UC cell lines J82, RT4, TCCsup and 5637 were treated with mel-flufen, alone or combined with cisplatin, gemcitabine, dasatinib or bestatin. Cell viability (MTT assay), intracellular drug accumulation (liquid chromatography) apoptosis induction (apoptotic cell nuclei morphology, western blot analysis of PARP-1/caspase-9 cleavage and Bak/Bax activation) were evaluated. Kinome alterations were characterized by PathScan array and phospho-Src validated by western blotting. Aminopeptidase N (ANPEP) expression was evaluated in UC clinical specimens in relation to patient outcome.

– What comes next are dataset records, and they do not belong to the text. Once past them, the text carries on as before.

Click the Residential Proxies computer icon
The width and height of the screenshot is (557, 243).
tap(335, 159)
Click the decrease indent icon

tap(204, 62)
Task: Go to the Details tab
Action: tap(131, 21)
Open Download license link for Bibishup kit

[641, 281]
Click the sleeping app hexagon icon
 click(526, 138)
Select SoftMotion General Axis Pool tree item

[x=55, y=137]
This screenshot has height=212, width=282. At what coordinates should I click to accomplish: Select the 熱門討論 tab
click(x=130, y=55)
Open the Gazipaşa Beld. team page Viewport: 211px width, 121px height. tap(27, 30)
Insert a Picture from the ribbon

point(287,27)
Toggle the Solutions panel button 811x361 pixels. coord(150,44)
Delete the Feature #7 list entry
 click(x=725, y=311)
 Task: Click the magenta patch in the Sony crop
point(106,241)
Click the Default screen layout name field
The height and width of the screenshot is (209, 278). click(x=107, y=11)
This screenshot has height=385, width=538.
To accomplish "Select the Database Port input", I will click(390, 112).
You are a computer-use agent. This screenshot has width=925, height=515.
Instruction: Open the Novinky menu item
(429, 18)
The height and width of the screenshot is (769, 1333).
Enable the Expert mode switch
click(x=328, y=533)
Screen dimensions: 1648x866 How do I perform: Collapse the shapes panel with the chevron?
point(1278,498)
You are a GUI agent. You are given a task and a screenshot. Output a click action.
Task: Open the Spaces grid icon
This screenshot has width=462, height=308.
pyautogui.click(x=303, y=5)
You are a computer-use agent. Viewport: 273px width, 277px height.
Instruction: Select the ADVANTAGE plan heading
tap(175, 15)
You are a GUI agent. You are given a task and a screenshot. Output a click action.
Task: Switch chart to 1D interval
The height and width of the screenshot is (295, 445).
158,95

In J82, RT4, TCCsup and 5637 UC cells, mel-flufen amplified the intracellular loading of melphalan in part via aminopeptidase N (ANPEP), resulting in increased cytotoxicity compared to melphalan alone. Mel-flufen induced apoptosis seen as activation of Bak/Bax, cleavage of caspase-9/PARP-1 and induction of apoptotic cell nuclei morphology. Combining mel-flufen with cisplatin or gemcitabine in J82 cells resulted in additive cytotoxic effects and for gemcitabine also increased apoptosis induction. Profiling of mel-flufen-induced kinome alterations in J82 cells revealed that mel-flufen alone did not inhibit Src phosphorylation. Accordingly, the Src inhibitor dasatinib sensitized for mel-flufen cytotoxicity. Immunohistochemical analysis of the putative mel-flufen biomarker ANPEP demonstrated prominent expression levels in tumours from 82 of 83 cystectomy patients. Significantly longer median overall survival was found in patients with high ANPEP expression (P = 0.02).

Mel-flufen alone or in combination with cisplatin, gemcitabine or Src inhibition holds promise as a novel treatment for UC.